Material for this task:
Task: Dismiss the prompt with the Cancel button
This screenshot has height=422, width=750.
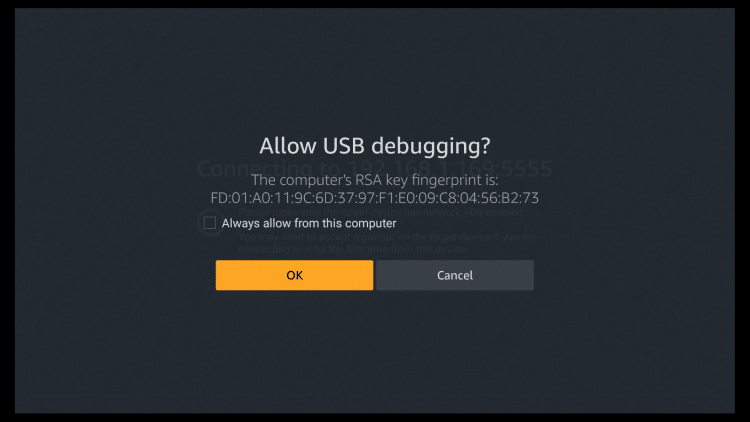Action: pos(454,275)
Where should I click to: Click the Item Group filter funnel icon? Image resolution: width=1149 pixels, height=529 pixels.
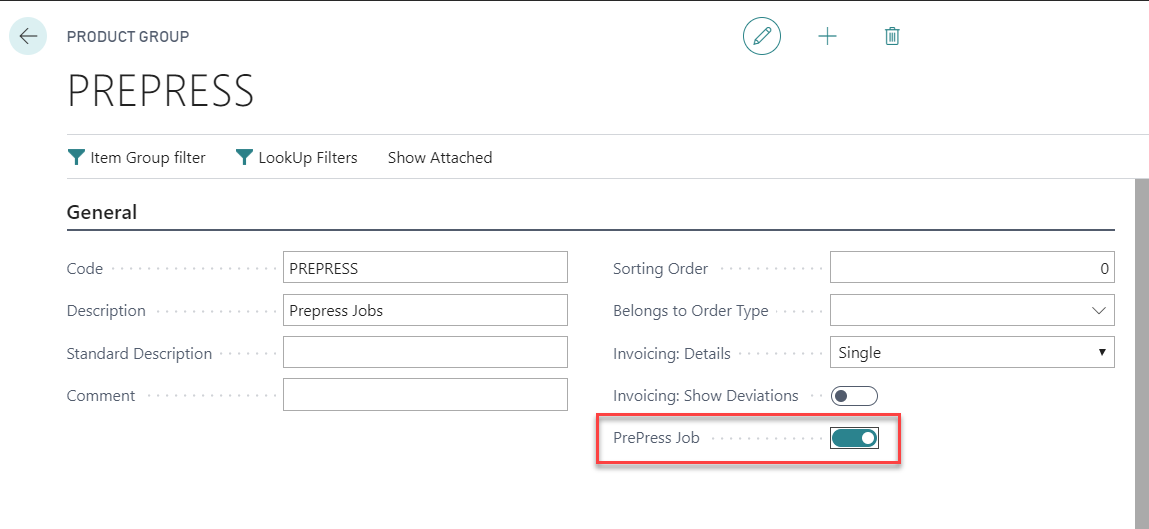(76, 158)
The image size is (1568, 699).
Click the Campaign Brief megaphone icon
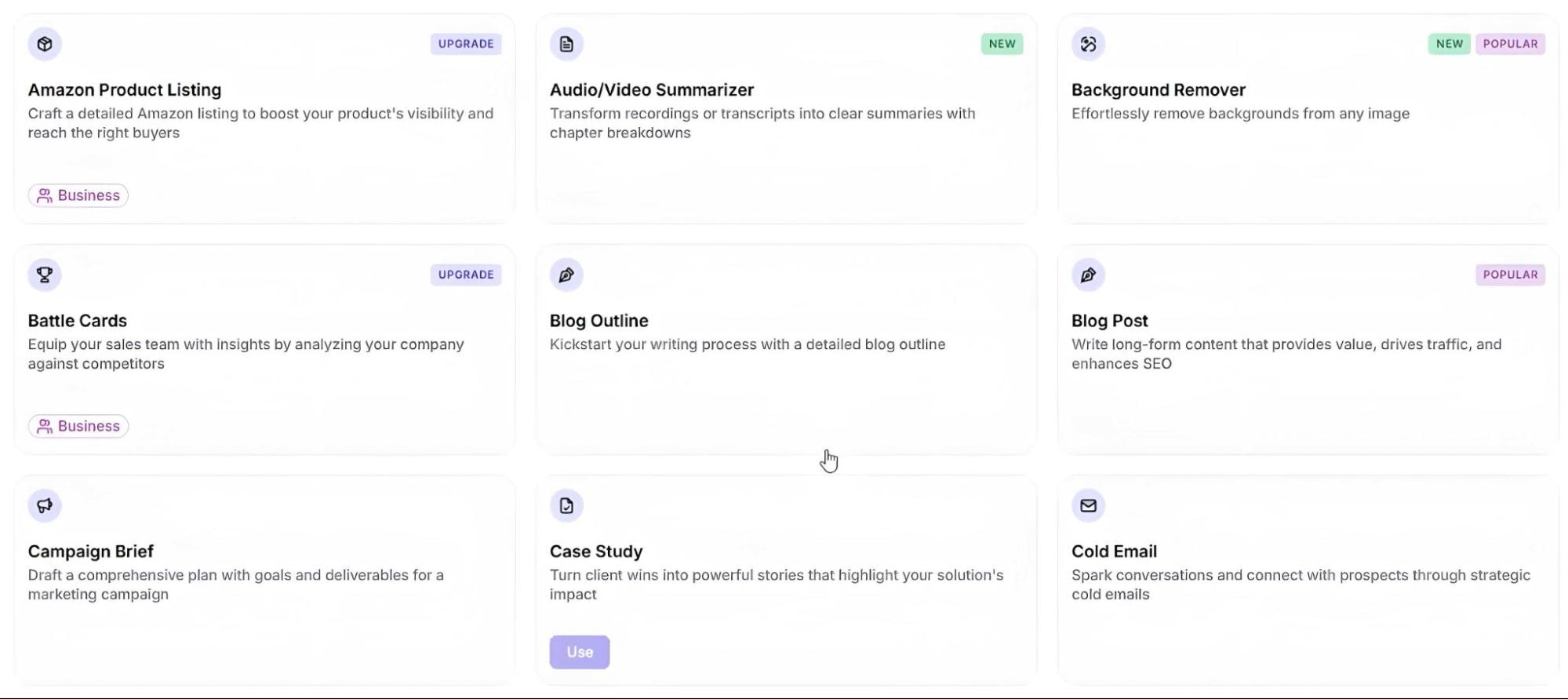pos(45,505)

What to do:
Copy out each of the records above word for word, in the same order, and omit the pictures.

Solution:
Task: Dismiss the prompt with the Cancel button
This screenshot has height=422, width=750.
Action: pos(454,275)
Where should I click to: Click the Item Group filter funnel icon? Image resolution: width=1149 pixels, height=529 pixels.
(76, 158)
The image size is (1568, 699).
Click the Campaign Brief megaphone icon
pos(45,505)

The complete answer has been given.